__Exercise brief__
Could you repeat every record exactly as it appears?

__Exercise data__

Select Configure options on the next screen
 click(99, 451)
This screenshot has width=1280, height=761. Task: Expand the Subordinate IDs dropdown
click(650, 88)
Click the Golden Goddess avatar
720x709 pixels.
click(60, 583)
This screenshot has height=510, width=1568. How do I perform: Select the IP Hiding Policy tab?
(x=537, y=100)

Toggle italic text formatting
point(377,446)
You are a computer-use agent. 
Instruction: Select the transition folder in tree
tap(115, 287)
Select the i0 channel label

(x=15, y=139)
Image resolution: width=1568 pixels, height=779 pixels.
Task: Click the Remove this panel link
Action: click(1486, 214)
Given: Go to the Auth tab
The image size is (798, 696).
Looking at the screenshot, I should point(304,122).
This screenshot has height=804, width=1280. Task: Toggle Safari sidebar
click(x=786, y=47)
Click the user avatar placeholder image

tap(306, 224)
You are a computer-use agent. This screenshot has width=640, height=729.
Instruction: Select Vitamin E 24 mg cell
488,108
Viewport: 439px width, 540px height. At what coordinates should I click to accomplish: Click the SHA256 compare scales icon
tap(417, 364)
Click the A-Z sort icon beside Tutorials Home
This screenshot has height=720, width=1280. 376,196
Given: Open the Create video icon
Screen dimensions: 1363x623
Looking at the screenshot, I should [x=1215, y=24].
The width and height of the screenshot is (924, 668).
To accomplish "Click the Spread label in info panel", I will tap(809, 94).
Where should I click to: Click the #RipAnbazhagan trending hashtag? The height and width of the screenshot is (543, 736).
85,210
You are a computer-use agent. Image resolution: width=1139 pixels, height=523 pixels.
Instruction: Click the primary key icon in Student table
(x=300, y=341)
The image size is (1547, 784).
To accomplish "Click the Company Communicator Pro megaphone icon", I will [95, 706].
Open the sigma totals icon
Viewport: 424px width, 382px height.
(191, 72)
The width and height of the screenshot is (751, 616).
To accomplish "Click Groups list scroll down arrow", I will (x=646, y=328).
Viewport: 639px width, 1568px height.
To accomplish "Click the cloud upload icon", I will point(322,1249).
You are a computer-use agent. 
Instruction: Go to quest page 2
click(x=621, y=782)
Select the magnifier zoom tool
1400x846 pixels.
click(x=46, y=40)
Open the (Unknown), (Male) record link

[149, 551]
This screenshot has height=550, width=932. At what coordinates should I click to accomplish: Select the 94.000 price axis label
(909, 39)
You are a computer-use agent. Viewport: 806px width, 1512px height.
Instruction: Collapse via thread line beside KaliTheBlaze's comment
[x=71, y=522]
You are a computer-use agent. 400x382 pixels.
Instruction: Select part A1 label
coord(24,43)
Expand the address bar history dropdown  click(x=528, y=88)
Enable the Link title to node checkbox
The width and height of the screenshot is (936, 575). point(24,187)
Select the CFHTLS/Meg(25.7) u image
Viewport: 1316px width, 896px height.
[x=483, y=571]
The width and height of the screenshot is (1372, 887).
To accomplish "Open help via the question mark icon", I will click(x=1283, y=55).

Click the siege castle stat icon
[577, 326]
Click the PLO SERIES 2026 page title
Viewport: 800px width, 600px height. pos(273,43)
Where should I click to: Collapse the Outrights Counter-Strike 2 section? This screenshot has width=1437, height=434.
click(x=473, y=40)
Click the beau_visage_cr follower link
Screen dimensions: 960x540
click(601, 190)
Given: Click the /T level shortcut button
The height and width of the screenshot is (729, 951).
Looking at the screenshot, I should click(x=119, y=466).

__Task solution__
Select Configure options on the next screen
 click(99, 451)
This screenshot has width=1280, height=761. Task: Expand the Subordinate IDs dropdown
click(650, 88)
Click the Golden Goddess avatar
720x709 pixels.
click(60, 583)
This screenshot has height=510, width=1568. How do I perform: Select the IP Hiding Policy tab?
(x=537, y=100)

Toggle italic text formatting
point(377,446)
You are a computer-use agent. 
Instruction: Select the transition folder in tree
tap(115, 287)
Select the i0 channel label

(x=15, y=139)
Image resolution: width=1568 pixels, height=779 pixels.
Task: Click the Remove this panel link
Action: click(1486, 214)
Given: Go to the Auth tab
The image size is (798, 696).
Looking at the screenshot, I should point(304,122).
This screenshot has height=804, width=1280. Task: Toggle Safari sidebar
click(x=786, y=47)
Click the user avatar placeholder image

tap(306, 224)
You are a computer-use agent. This screenshot has width=640, height=729.
Instruction: Select Vitamin E 24 mg cell
488,108
Viewport: 439px width, 540px height. At what coordinates should I click to accomplish: Click the SHA256 compare scales icon
tap(417, 364)
Click the A-Z sort icon beside Tutorials Home
This screenshot has height=720, width=1280. 376,196
Given: Open the Create video icon
Screen dimensions: 1363x623
Looking at the screenshot, I should [x=1215, y=24].
The width and height of the screenshot is (924, 668).
To accomplish "Click the Spread label in info panel", I will tap(809, 94).
Where should I click to: Click the #RipAnbazhagan trending hashtag? The height and width of the screenshot is (543, 736).
85,210
You are a computer-use agent. Image resolution: width=1139 pixels, height=523 pixels.
Instruction: Click the primary key icon in Student table
(x=300, y=341)
The image size is (1547, 784).
To accomplish "Click the Company Communicator Pro megaphone icon", I will [95, 706].
Open the sigma totals icon
Viewport: 424px width, 382px height.
(191, 72)
The width and height of the screenshot is (751, 616).
To accomplish "Click Groups list scroll down arrow", I will (x=646, y=328).
Viewport: 639px width, 1568px height.
To accomplish "Click the cloud upload icon", I will point(322,1249).
You are a computer-use agent. 
Instruction: Go to quest page 2
click(x=621, y=782)
Select the magnifier zoom tool
1400x846 pixels.
click(x=46, y=40)
Open the (Unknown), (Male) record link

[149, 551]
This screenshot has height=550, width=932. At what coordinates should I click to accomplish: Select the 94.000 price axis label
(909, 39)
You are a computer-use agent. Viewport: 806px width, 1512px height.
Instruction: Collapse via thread line beside KaliTheBlaze's comment
[x=71, y=522]
You are a computer-use agent. 400x382 pixels.
Instruction: Select part A1 label
coord(24,43)
Expand the address bar history dropdown  click(x=528, y=88)
Enable the Link title to node checkbox
The width and height of the screenshot is (936, 575). point(24,187)
Select the CFHTLS/Meg(25.7) u image
Viewport: 1316px width, 896px height.
[x=483, y=571]
The width and height of the screenshot is (1372, 887).
To accomplish "Open help via the question mark icon", I will click(x=1283, y=55).

Click the siege castle stat icon
[577, 326]
Click the PLO SERIES 2026 page title
Viewport: 800px width, 600px height. pos(273,43)
Where should I click to: Collapse the Outrights Counter-Strike 2 section? This screenshot has width=1437, height=434.
click(x=473, y=40)
Click the beau_visage_cr follower link
Screen dimensions: 960x540
click(601, 190)
Given: Click the /T level shortcut button
The height and width of the screenshot is (729, 951).
Looking at the screenshot, I should click(x=119, y=466).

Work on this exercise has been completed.